New Faculty 2008-09
Ebony Bridwell-Mitchell Assistant Professor of Sociology Credit: John Abromowski/Brown University

Ebony Bridwell-Mitchell
Associate Professor of Sociology

By Elaine Beebe  |  August 19, 2008  |  Email to a friend

New York University’s Wagner School of Public Service.
Cornell’s School of Industrial and Labor Relations.
The business school at UC Irvine.
And, of course, Brown.

All of them wanted to hire Ebony Bridwell-Mitchell when she finished her Ph.D. in the spring. “I did a lot of wrestling to decide which one of these pathways reflects the kind of professional I want to become,” she said. “They all lead to different and interesting questions.”

The range of job offers she received reflects the scope of Bridwell-Mitchell’s education to date. Her shiny new Ph.D. from New York University’s Stern School of Business is in management and organizational theory. Her master’s from Harvard’s School of Public Policy focused on human resources, labor and education. She has a bachelor’s degree in American policy studies from Cornell — summa cum laude — focusing on education policy.

“I wanted to answer my burning questions on how organizations work,” Bridwell-Mitchell said of her studies.

Why did she choose to come to Brown? “The combination of intellectual focus and policy impact,” Bridwell-Mitchell said, listing Michael White, Mary Fennell and Ann Dill as colleagues whose work particularly excited her. “I came to do my job talk and I loved everyone.”

Bridwell-Mitchell will teach in the C.V. Starr Program in Commerce, Organizations, and Entrepreneurship (COE). “I’m looking forward to being in a place of intellectual curiosity, not where learning is a checkmark on a list of corporate effectiveness,” she says, the latter comment referring to some of the M.B.A. students she taught at Stern.

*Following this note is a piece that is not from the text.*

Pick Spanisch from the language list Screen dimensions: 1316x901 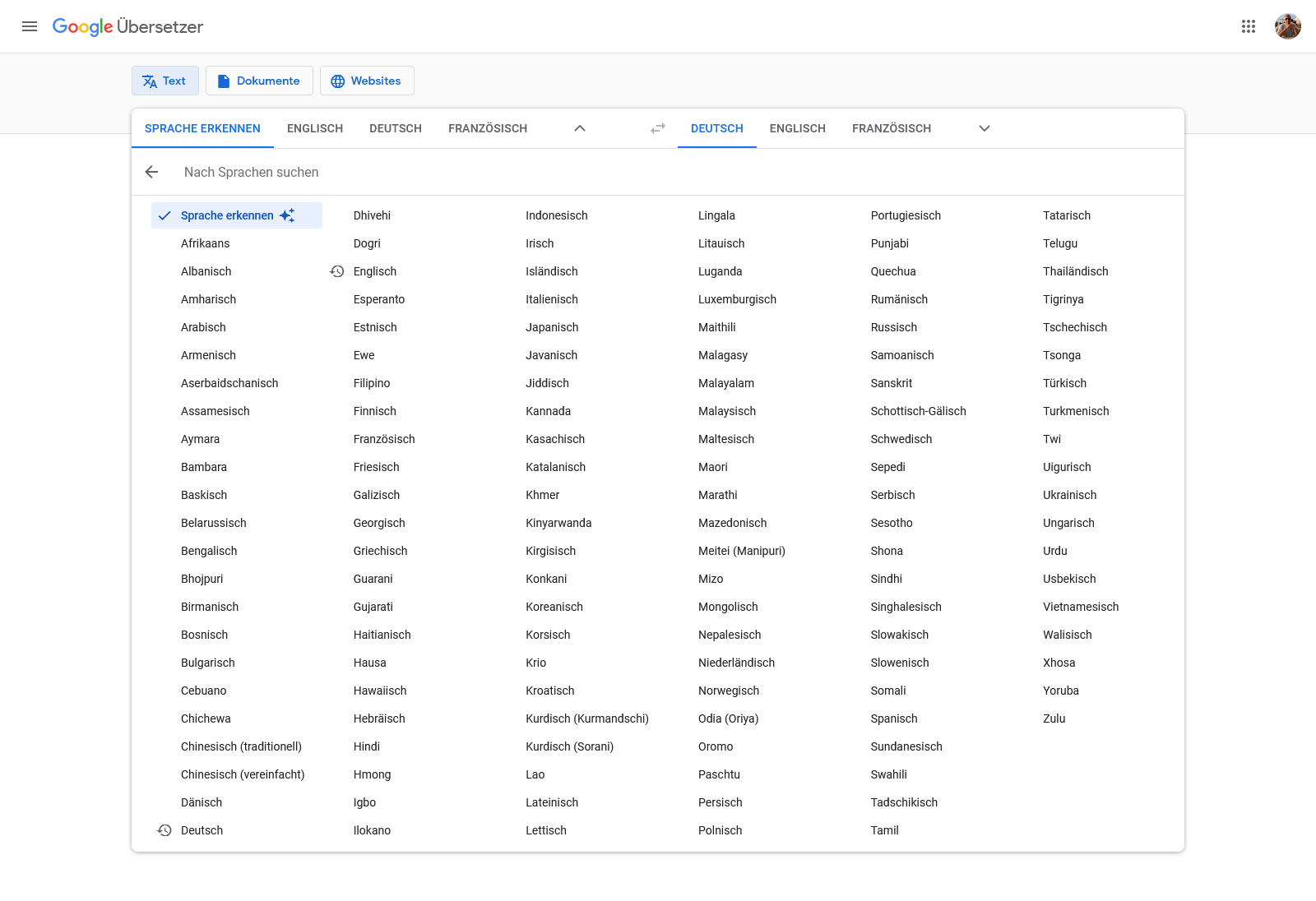894,718
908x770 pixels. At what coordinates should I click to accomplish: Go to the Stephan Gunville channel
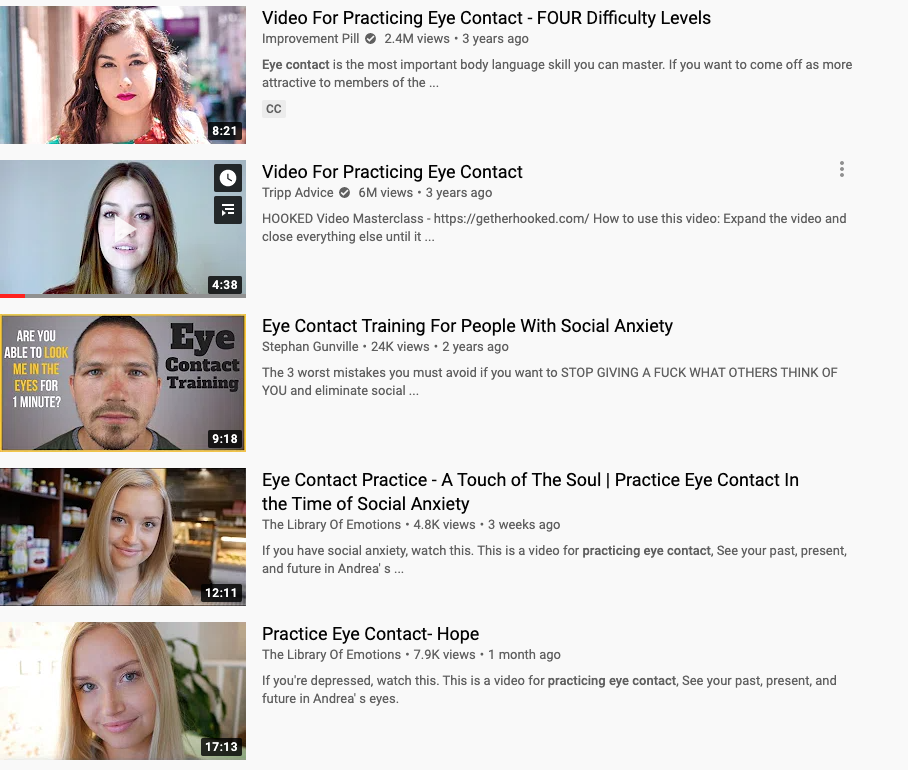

As a professor, Bridwell-Mitchell wants most to bring her expertise to people who can use it to effect change.

She recalls fondly a group of KIPP charter-school principals to whom she taught organization principles.

“What to them were very academic ideas showed them how to look at their schools a different way,” Bridwell-Mitchell said. “I told them, ‘Here’s an entire body of knowledge that can help you do what you want to do.’”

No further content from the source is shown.